S&P says Britain's recently passed budget "underscored that U.K. public finances are deteriorating rapidly," with debt now looking likely to approach 100 percent of gross domestic product by 2013, rather than the 83 percent the ratings agency had earlier assumed. But by many measures the British economy doesn't look any worse than that of its European neighbors or the US. The once-moribund housing market is showing signs of life, while retail sales actually recorded a sharp 4.6 percent increase in April, possibly influenced by a balmy Easter. "The cycle is no worse here than everywhere else," says Ben Broadbent, U.K. economist at Goldman Sachs in London.
The S&P move has some economists scratching their heads. Jamie Dannhauser, senior economist at Lombard Street Research in London says the U.S. and Britain "will suffer far less severe recessions than Japan, Germany, and others. The idea of singling out Britain as a desperate case is ridiculous," he says. Goldman, in fact, forecasts that Britain will top the big mature industrialized economies in growth next year with a 1.9 percent uptick in GDP, compared with 1.2 percent for the U.S. and 0.7 percent for the 16 countries comprising the euro zone. Some British companies, such as Richard Branson's Virgin Atlantic, which reported a near doubling of pretax profits for the fiscal year through February 2009, to $109 million (€79 million), already are bucking the gloomy trend, though Virgin warns this year will be tougher.
A Currency Comeback
In the currency markets, where the economic prospects of nations are assessed by traders every minute, Britain has been on the rebound after taking a severe beating. The pound sterling plummeted an extraordinary 35% from its peak in November 2007, but since March it has climbed back about 17 percent, to $1.60 (€1.16).
The market probably has overshot, as it often does. But being outside the euro zone and not living under the monetary policy of the sluggish European Central Bank may be helping Britain. The sharp decline in the pound made British exports more competitive last year-slashing the current account deficit by almost half in 2008, to 1.7 percent of GDP or $38 billion (€27 billion). Because most British mortgages are pegged to short-term interest rates, the Bank of England's relentless hacking away at rates to 0.5 percent has trimmed many homeowners' expenses. The BoE's moves contributed heavily to last year's 6.6 percent nominal rise in household income by putting more money in homeowners' wallets. "The monetary transmission process works faster here than in other countries," says David Woo, an economist at Barclays Capital in London, who notes that many of his colleagues are now paying almost no interest on their mortgages.
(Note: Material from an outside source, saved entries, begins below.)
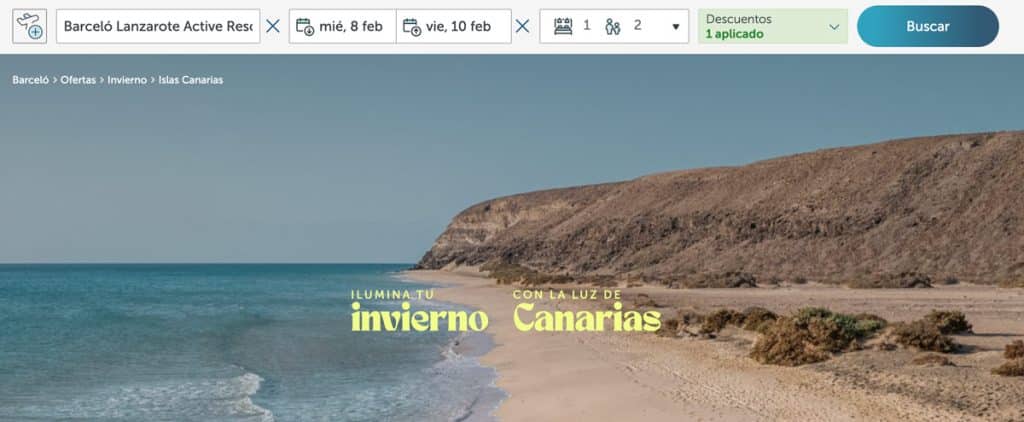Viewport: 1024px width, 422px height.
Task: Edit the Barceló Lanzarote Active Resort field
Action: tap(158, 26)
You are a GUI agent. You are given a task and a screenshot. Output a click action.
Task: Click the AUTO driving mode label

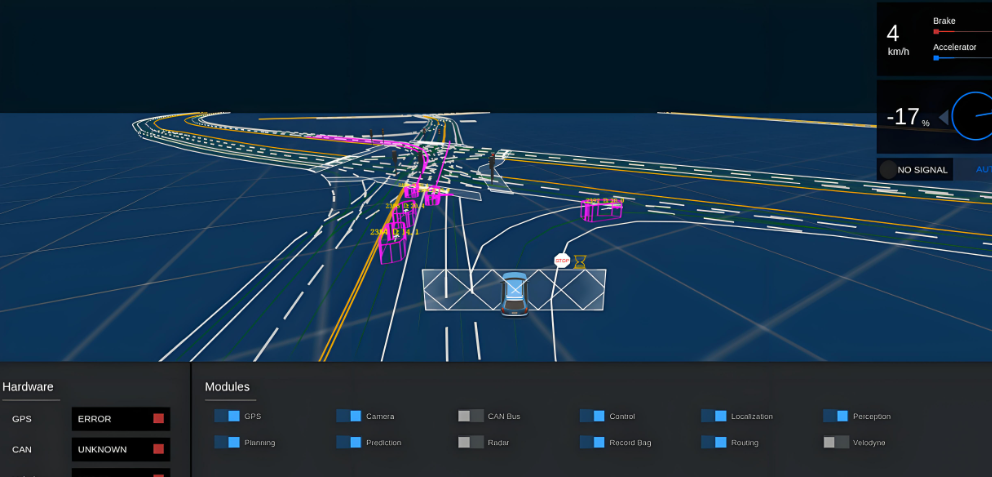click(983, 170)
As an open economy with one of the world's top two financial centers, Britain responds quickly to global trends. The recent surges in bond issuance, oil prices, and world stock indexes are bound to translate into hiring and higher pay in Britain's financial sector. Huw van Steenis, banking analyst at Morgan Stanley (MS) in London, says profits before write-offs at European banks in the first quarter of 2009 were up a fat 27 percent. The "self-belief" of bank CEOs is recovering, he says, and once again "the best people have three or four [job] offers."
Deficits Could Cost Labour
So what is S&P worried about? The Labour Prime Ministers Tony Blair and Gordon Brown reversed the trend of the Thatcher years, increasing government spending by about 5 percent of GDP -- all for what appears now to have been little gain in areas such as health care and education. In addition, S&P estimates Britain's bank bailout costs at $160 billion (€116 billion) to $230 billion (€166 billion). Yawning deficits could test Britain's ability to meet its fiscal obligations.
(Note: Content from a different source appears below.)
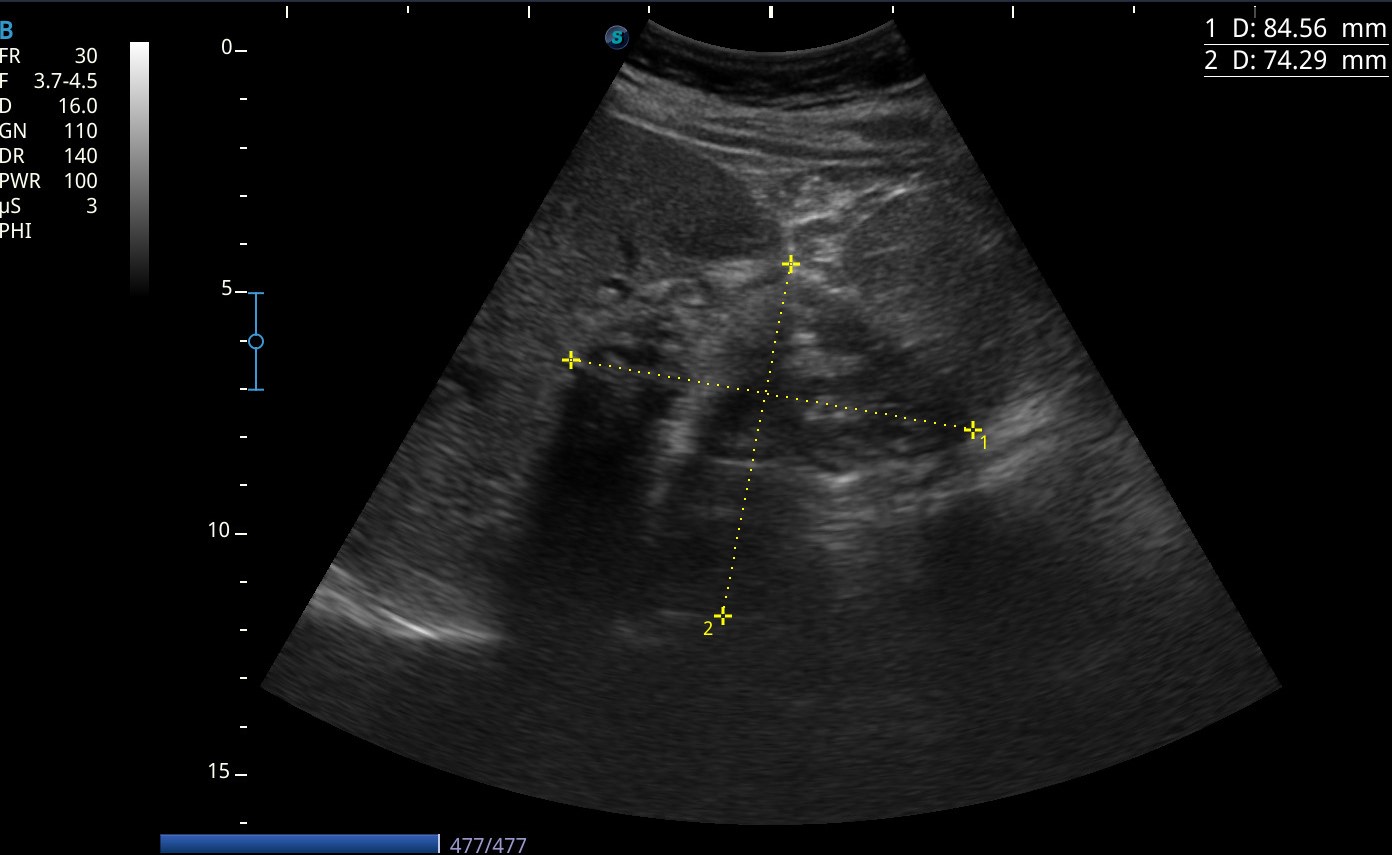Open the depth D 16.0 setting
The image size is (1392, 855).
[48, 106]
In the past, British governments such as Thatcher's made the tough decisions needed to straighten out fiscal messes. As S&P notes, an election must be held within the next year, and the polls suggest that Brown and Labour will be swept out. In that case, the recovery now under way could be combined with the budget discipline of a new Conservative government. "If comprehensive measures are implemented to place the public finances on a sustainable footing," S&P says, the agency would be prepared to back off and change its outlook on the U.K. rating from "negative" to "stable." The saga of Britain's recovery is far from over.